6曲目.『ブルーウォーター』(1990)

今回、アニメのネタバレめいた箇所が多少あります。ご了承下さい。

 

弱気な人は嫌い 青空裏切らない

夢見る前に私 飛んで行きたい



心のオルゴールが 開いてく響いてく

少しずつの幸福 勇気も 奏で出すの

今 君の目に いっぱいの未来

言葉は永遠のシグナル

DON'T FORGET TO TRY IN MIND 愛はjewelより

すべてを輝かす



口笛吹いて君に 街角合図したら

笑顔で悩みすべて 吹き飛ぶ感じ



見つめ合えば自然に 分かり合う許し合う

騒がしい人波の 真ん中 歩いたって



今 限りなく 青く透き通る

心が 空よりも鮮やか



今 限りなく 愛したい未来

お互い感じるよ



心のオルゴールが 開いてく響いてく

少しずつの幸福 勇気も 奏で出すの

今 君の目に いっぱいの未来

言葉は永遠のシグナル

DON'T FORGET TO TRY IN MIND 愛はjewelより

すべてを輝かす



今 君の目に いっぱいの未来

言葉は永遠のシグナル

DON'T FORGET TO TRY IN MIND 愛はjewelより

すべての恋人たちに

輝きを伝えて

抱きしめたい君を



 青い海を飛んでいく白い鳥から始まるOP映像。アニメでは、爽やかな冒険を予想させるOPからは想像できないほどの重厚な人間ドラマが展開される。
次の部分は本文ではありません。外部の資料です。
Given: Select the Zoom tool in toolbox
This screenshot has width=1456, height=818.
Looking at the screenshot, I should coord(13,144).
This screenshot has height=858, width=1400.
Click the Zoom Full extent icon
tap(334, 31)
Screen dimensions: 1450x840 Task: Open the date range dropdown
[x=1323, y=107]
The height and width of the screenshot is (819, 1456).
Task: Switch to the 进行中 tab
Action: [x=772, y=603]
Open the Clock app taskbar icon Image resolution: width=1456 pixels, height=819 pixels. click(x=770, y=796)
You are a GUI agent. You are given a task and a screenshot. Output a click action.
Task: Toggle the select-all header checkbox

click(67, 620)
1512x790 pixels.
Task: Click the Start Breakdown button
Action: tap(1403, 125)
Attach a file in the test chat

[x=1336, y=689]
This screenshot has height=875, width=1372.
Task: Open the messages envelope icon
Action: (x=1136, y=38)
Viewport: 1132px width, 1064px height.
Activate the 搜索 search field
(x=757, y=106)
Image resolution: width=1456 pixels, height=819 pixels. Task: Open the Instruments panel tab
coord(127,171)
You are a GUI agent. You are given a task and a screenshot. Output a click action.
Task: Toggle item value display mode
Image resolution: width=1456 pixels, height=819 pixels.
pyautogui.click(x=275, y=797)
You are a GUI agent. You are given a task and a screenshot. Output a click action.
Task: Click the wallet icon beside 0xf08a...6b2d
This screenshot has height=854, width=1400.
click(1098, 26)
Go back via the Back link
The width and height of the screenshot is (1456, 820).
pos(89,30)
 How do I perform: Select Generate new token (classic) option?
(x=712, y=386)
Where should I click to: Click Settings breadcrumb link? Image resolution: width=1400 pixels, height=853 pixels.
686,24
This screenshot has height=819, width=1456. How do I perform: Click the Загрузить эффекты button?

 万国博覧会に湧く19世紀末のフランス・パリで褐色の肌の美しい少女に出会った少年が、少女の持つ宝石の争奪戦を通じ、海を、空を、そして宇宙を駆け巡る壮大なSF冒険活劇。少女の出生の秘密と、失われし超科学を復活させて世界征服をもくろむ悪の組織。最終的には海から宇宙へとその舞台を移し、ロストテクノロジーの名の下に、時代的にはありえない技術のオンパレード。こうした定番とも言えるSF要素が、登場キャラクターによって彩られる。

 監督の性格が反映されたという、よく言えば感情の起伏に富んだ、悪く言えば少々ヒステリックぎみな気性の激しさを見せるヒロイン。そんなおてんば娘に健気に付き添い、最終的に一度は命すら落としてしまう主人公。そして、彼らに負けず劣らず個性豊かで魅力的なキャラクターたち。

 彼らが、自らの弱さや過去と向き合い克服していこうと苦闘する姿が、作品を空想的な冒険ロマンに終わらせることなく、シリアスな現実を叩きつけてくる。

 最終話の後日譚で落とされる、予想だにしない角度からの爆弾は、ある意味謎の船長生存を超える衝撃だ。

 今から二十年以上前に世に送られた、言わずと知れた超名作を飾る、爽快なOP。

 ブーーーッ!

 不思議の海で繰り広げられる少女と少年の冒険物語に想いを馳せ、いつものように独唱後のトリップタイムに入っていた一。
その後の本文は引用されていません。